Six House Democrats have proposed a bill that would allow both state and federal prisoners to be eligible for Pell Grants, the Daily Caller reports.


Their Restoring Education and Learning (REAL) Act would reverse a 1990s ban on prisoners participating in the federal grants.


The bill comes just as the U.S. Department of Education also prepares to roll out small exemptions to the same ban, starting this summer.


“Studies have shown that reinstating Pell Grant eligibility for state and federal prisoners will reduce future crime and save more in future costs of incarceration than the Pell Grants cost,” Democratic Rep. Donna Edwards said in a statement. “We have a choice: reduce crime and save money, or suffer increased crime and spend more money. This bill chooses to reduce crime and save money.”
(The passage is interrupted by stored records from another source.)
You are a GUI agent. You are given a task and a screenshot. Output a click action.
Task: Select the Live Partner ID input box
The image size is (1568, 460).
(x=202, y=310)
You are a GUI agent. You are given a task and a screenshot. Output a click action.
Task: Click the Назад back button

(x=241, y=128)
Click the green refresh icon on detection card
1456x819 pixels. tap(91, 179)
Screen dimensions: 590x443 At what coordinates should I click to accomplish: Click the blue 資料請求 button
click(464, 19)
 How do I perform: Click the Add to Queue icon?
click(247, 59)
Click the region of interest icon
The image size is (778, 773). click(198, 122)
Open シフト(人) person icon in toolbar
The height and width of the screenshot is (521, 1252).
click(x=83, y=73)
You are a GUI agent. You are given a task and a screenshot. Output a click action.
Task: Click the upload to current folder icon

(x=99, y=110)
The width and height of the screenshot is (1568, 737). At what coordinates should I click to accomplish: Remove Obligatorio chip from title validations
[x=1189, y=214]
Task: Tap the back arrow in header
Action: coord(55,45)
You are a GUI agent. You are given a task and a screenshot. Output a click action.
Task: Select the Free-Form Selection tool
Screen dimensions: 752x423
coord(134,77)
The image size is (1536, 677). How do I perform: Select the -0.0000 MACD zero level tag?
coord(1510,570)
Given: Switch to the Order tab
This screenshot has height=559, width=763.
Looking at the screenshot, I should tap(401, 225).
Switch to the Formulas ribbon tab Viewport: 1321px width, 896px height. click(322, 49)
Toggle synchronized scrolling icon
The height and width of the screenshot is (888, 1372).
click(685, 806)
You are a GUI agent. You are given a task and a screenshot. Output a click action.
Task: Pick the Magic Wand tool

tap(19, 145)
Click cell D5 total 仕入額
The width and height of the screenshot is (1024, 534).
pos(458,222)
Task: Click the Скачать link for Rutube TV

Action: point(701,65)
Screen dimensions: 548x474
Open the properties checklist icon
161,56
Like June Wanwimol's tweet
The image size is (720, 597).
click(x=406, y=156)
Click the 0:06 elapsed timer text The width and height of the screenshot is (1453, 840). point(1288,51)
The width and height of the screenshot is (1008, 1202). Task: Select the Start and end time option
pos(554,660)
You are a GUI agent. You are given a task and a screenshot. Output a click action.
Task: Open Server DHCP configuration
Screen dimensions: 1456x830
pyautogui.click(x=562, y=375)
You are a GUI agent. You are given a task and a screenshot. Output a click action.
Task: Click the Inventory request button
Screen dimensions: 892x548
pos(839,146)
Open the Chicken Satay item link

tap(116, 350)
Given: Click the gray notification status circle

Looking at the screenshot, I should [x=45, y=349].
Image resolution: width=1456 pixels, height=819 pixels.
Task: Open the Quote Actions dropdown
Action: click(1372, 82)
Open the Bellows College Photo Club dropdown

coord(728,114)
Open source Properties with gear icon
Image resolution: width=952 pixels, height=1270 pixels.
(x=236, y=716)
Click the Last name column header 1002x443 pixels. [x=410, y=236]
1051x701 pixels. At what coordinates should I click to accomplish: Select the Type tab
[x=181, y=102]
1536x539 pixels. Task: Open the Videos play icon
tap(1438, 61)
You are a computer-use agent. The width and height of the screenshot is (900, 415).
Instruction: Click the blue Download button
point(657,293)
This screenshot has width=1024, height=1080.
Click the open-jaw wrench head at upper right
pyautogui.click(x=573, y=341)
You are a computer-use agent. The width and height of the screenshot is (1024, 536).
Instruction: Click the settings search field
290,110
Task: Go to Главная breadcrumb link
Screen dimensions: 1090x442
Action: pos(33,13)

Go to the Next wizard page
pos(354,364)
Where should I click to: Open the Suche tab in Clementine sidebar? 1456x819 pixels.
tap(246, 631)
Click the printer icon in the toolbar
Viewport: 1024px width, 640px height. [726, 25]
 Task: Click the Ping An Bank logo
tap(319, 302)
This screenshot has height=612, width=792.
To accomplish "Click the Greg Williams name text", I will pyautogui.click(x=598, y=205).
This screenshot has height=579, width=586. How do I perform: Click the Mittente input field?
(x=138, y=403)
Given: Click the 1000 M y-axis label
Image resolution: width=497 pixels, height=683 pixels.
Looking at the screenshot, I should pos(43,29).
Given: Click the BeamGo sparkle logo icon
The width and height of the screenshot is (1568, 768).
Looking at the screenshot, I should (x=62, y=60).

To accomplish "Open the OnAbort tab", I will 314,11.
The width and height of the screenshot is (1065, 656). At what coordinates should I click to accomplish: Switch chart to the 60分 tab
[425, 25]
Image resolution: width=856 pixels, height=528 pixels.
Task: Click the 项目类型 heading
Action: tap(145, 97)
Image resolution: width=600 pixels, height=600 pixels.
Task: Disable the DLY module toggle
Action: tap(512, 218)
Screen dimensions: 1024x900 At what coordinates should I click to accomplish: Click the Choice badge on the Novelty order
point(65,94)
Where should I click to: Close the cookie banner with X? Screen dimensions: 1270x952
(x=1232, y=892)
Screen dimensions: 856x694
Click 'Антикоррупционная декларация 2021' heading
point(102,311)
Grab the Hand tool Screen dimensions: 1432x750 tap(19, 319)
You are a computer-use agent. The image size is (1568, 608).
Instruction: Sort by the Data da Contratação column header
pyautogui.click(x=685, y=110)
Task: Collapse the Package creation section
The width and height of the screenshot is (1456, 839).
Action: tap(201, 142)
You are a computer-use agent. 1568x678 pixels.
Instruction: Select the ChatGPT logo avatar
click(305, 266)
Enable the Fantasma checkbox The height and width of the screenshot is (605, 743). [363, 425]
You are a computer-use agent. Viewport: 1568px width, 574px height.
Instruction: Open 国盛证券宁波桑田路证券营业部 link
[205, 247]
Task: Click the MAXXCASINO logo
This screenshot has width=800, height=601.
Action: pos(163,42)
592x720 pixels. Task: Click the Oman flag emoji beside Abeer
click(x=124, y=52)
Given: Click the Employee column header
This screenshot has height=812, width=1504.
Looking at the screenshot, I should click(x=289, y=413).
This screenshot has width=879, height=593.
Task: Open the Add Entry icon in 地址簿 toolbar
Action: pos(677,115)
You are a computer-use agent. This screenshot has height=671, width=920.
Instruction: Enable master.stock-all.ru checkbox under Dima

In Edwards’ press release on the bill, she cites statistics from spending on prisoner Pell Grants before the 1994 ban. “From 1972 to 1995 prisoners who were not sentenced to death or life without parole could apply for Pell Grants…The total funding for prisoners up to that date, nine months into the school year, was $34.6 million out of $5.3 billion for the program overall. This was a very small percentage of funding that made an outsized difference.”


The issue of  federally-backed education for prisoners has long been contentious—and just last year, New York Governor Andrew Cuomo halted plans to fund prison education after public uproar.


But as conservatives look for new ways to reduce mass incarceration and out-of-control spending on prisons, such measures may have more of a chance.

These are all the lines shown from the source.